**Written problem**
Turn everything from the start of the entries down to the line containing "coord(195,40)", that line included, into a Markdown table with a Row column numbering each line and a Line column holding its text. Skip blank lines.

* BEGIN Entries supplied *

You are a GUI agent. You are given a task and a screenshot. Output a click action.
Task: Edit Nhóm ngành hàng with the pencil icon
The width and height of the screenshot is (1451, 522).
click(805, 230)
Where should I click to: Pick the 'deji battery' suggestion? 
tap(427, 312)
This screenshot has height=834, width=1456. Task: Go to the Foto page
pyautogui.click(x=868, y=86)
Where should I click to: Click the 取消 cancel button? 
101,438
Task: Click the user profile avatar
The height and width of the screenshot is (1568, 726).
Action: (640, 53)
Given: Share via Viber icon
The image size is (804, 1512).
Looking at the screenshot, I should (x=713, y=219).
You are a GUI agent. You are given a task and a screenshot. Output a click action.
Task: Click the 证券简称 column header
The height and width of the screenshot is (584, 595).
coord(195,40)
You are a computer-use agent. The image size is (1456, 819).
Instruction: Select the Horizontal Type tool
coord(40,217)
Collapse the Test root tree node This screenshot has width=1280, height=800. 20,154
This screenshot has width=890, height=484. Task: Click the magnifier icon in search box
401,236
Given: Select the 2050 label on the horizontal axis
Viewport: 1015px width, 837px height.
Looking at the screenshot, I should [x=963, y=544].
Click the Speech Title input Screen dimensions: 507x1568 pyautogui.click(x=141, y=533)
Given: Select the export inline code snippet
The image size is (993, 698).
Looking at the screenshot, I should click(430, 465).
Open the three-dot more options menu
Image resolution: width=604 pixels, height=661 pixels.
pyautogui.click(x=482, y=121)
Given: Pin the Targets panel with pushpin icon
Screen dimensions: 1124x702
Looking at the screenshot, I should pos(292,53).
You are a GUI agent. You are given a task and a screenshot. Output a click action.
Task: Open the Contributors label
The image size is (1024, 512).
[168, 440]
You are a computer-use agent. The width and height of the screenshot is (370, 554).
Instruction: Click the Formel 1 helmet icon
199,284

* END Entries supplied *

**The solution**
| Row | Line |
|---|---|
| 1 | You are a GUI agent. You are given a task and a screenshot. Output a click action. |
| 2 | Task: Edit Nhóm ngành hàng with the pencil icon |
| 3 | The width and height of the screenshot is (1451, 522). |
| 4 | click(805, 230) |
| 5 | Where should I click to: Pick the 'deji battery' suggestion?  |
| 6 | tap(427, 312) |
| 7 | This screenshot has height=834, width=1456. Task: Go to the Foto page |
| 8 | pyautogui.click(x=868, y=86) |
| 9 | Where should I click to: Click the 取消 cancel button?  |
| 10 | 101,438 |
| 11 | Task: Click the user profile avatar |
| 12 | The height and width of the screenshot is (1568, 726). |
| 13 | Action: (640, 53) |
| 14 | Given: Share via Viber icon |
| 15 | The image size is (804, 1512). |
| 16 | Looking at the screenshot, I should (x=713, y=219). |
| 17 | You are a GUI agent. You are given a task and a screenshot. Output a click action. |
| 18 | Task: Click the 证券简称 column header |
| 19 | The height and width of the screenshot is (584, 595). |
| 20 | coord(195,40) |